The US economy is starting to improve and will gain pace. Consumption is stabilising, the labour market conditions are improving, savings rate are strong. House prices are stable but residential investment will contract. Short-term rates will remain very low, growth forecasts are less pessimistic. The corporate sector is under pressure but earnings are expected to recover. A contraction of growth in Europe and the world will hurt export-oriented companies. The economic scenario is more encouraging now, the combined weight of emergency fiscal and monetary measures should alleviate economic pain and allow a sustained rebound towards the year-end. Efforts to keep the economy open will bring benefits and could work in the favour of the US leader in the November presidential election.
Industrial production is falling. Growth rates will decline, most countries are still challenged by public debt financing. In Germany, the employment barometer has fallen by a record amount and manufacturing companies are planning to reduce workers. Exports and services decline in France, Italy, and Spain raise intense pressure on the governments to continue to add fiscal stimulus. The ECB has made clear its willingness to act without limits, the era of quantitative easing will go on for a long time. Interest rates will remain at very low levels. In the UK, the Bank of England put a new monetary strategy to finance the country’s response to the pandemic. The Chancellor has announced a wave of new measures designed to keep the economy afloat.

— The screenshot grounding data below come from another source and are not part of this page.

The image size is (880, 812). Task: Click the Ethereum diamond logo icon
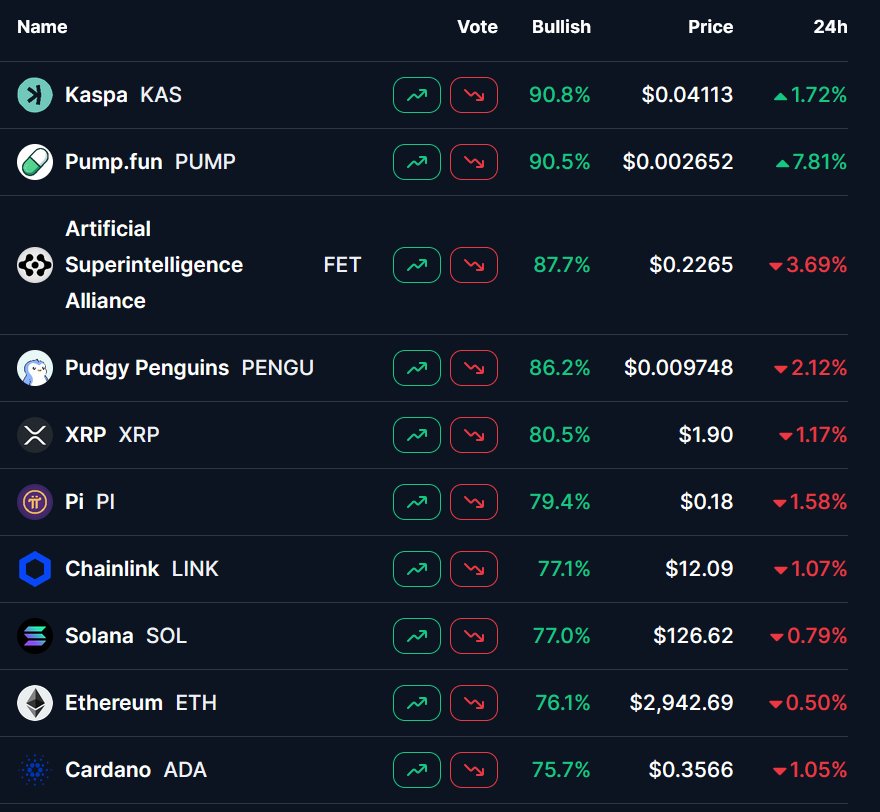tap(35, 703)
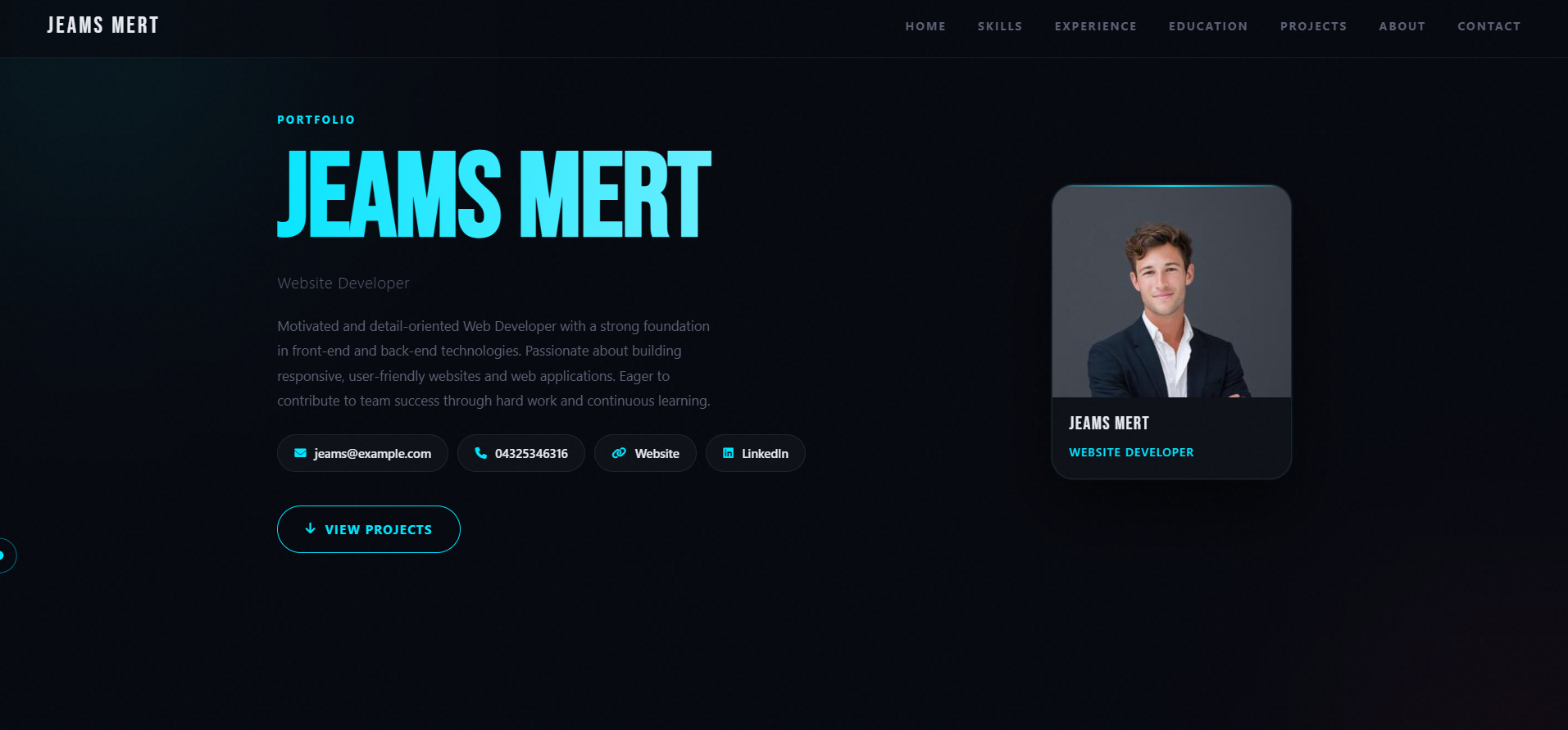Click the LinkedIn logo icon
Screen dimensions: 1568x730
tap(728, 453)
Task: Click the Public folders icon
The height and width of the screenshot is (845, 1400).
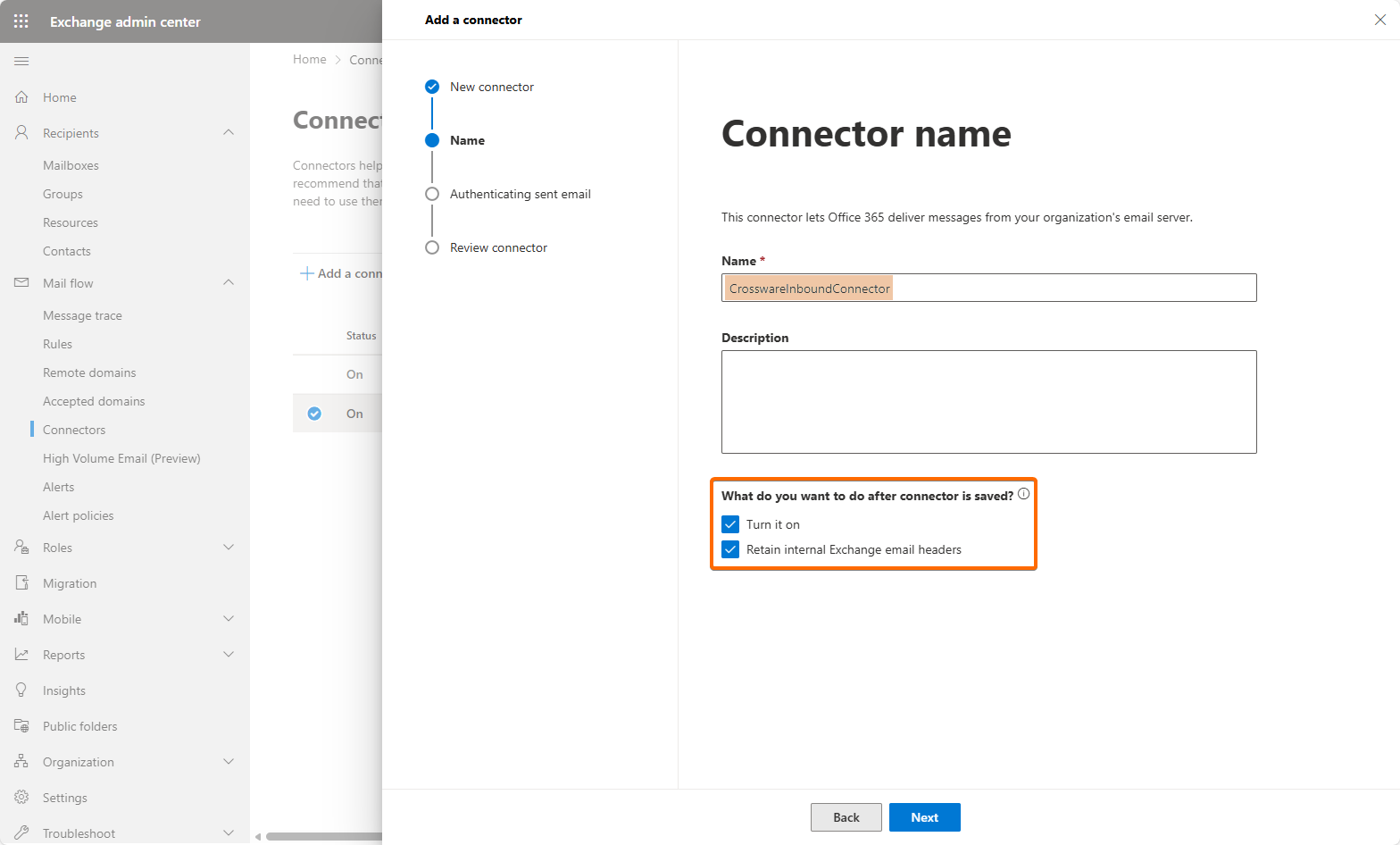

The government in Japan is pushing for more growth and the central bank, with its negative interest rate policy, has pledged to expand asset purchases, buying bonds and treasury bills. The public debt is already very high. The economy is stalling, private consumption and public investment weaker. A strong competitive yen increases corporate pessimism. In China, exports growth is better than expected. The economy and domestic demand remain under strong pressure. In India, the new government continues to implement policy changes designed to improve growth.
|CHF||Stable, due to its role as a safe haven currency. The SNB will continue to sell Swiss francs to avoid a further appreciation.|
|JPY||To remain stable, likely to soften again if there is bank intervention.|
|Gold||Firm, benefiting from a weak dollar and continuing economic and geo-political uncertainties.|
The aforementioned Economic Environment and Outlook shall not constitute a recommendation or an investment advice. It is not the result of any financial analysis and the “Directives on the Independence of Financial Research” issued by Swiss Bankers Association does therefore not apply.